*TASK TO COMPLETE:* Copy out exactly the lines from the line containing "[Facebook] (205, 2554)" to the end of the listing.

* * * * * * *

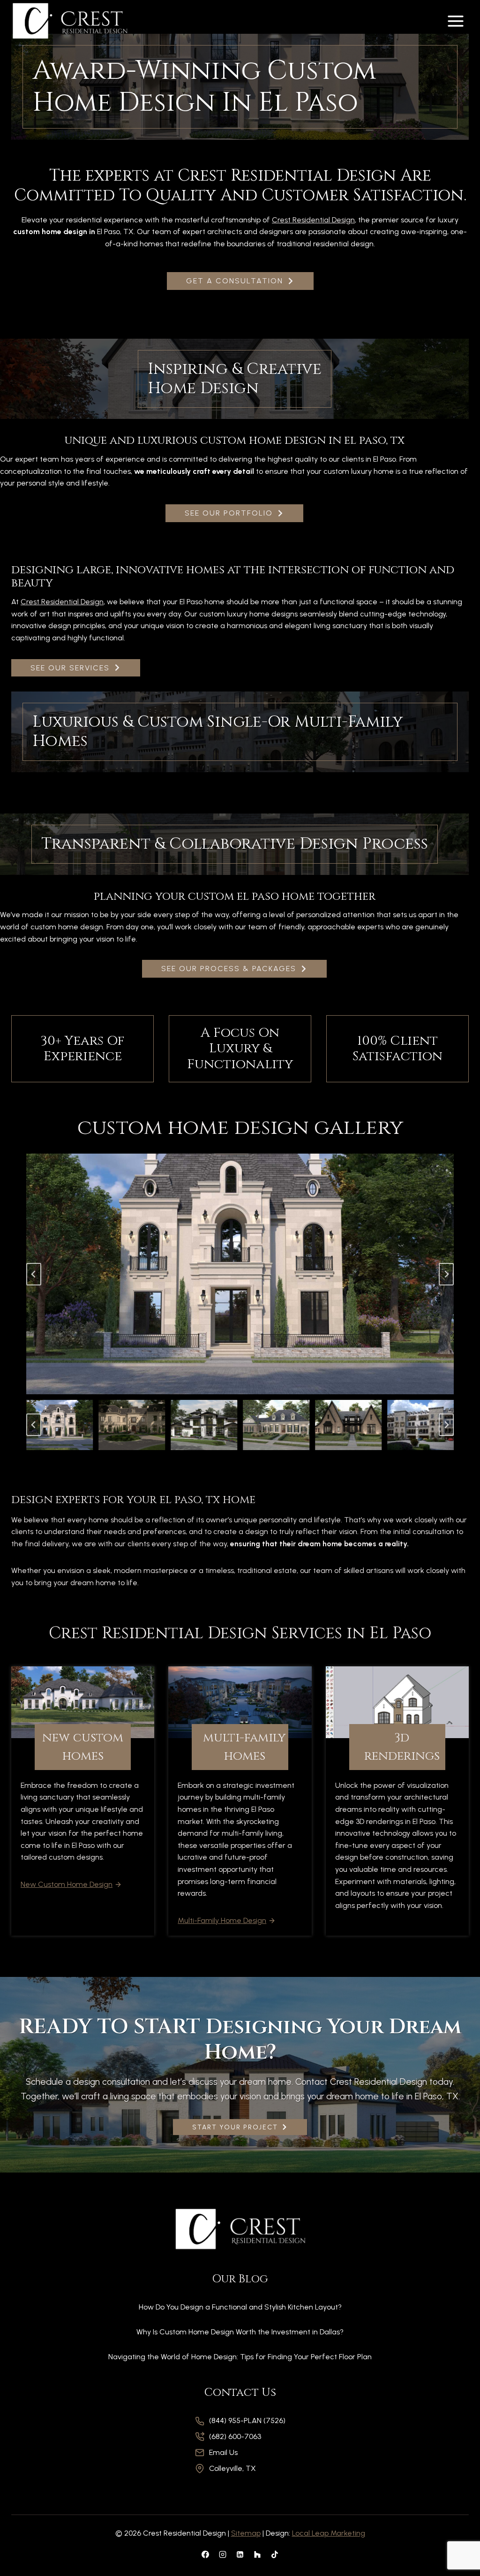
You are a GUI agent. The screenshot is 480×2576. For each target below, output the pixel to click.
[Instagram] (222, 2554)
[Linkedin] (240, 2554)
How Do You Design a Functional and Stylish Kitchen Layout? (240, 2306)
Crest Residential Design (313, 219)
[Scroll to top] (457, 2539)
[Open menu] (455, 21)
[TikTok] (274, 2554)
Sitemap (246, 2533)
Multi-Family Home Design (222, 1920)
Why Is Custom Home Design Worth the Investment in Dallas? (240, 2331)
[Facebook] (205, 2554)
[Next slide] (446, 1274)
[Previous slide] (33, 1274)
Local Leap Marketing (328, 2533)
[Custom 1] (257, 2554)
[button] (59, 1425)
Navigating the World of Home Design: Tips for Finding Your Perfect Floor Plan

* * * * * * *

*THE ANSWER:*
[Facebook] (205, 2554)
[Next slide] (446, 1274)
[Previous slide] (33, 1274)
Local Leap Marketing (328, 2533)
[Custom 1] (257, 2554)
[button] (59, 1425)
Navigating the World of Home Design: Tips for Finding Your Perfect Floor Plan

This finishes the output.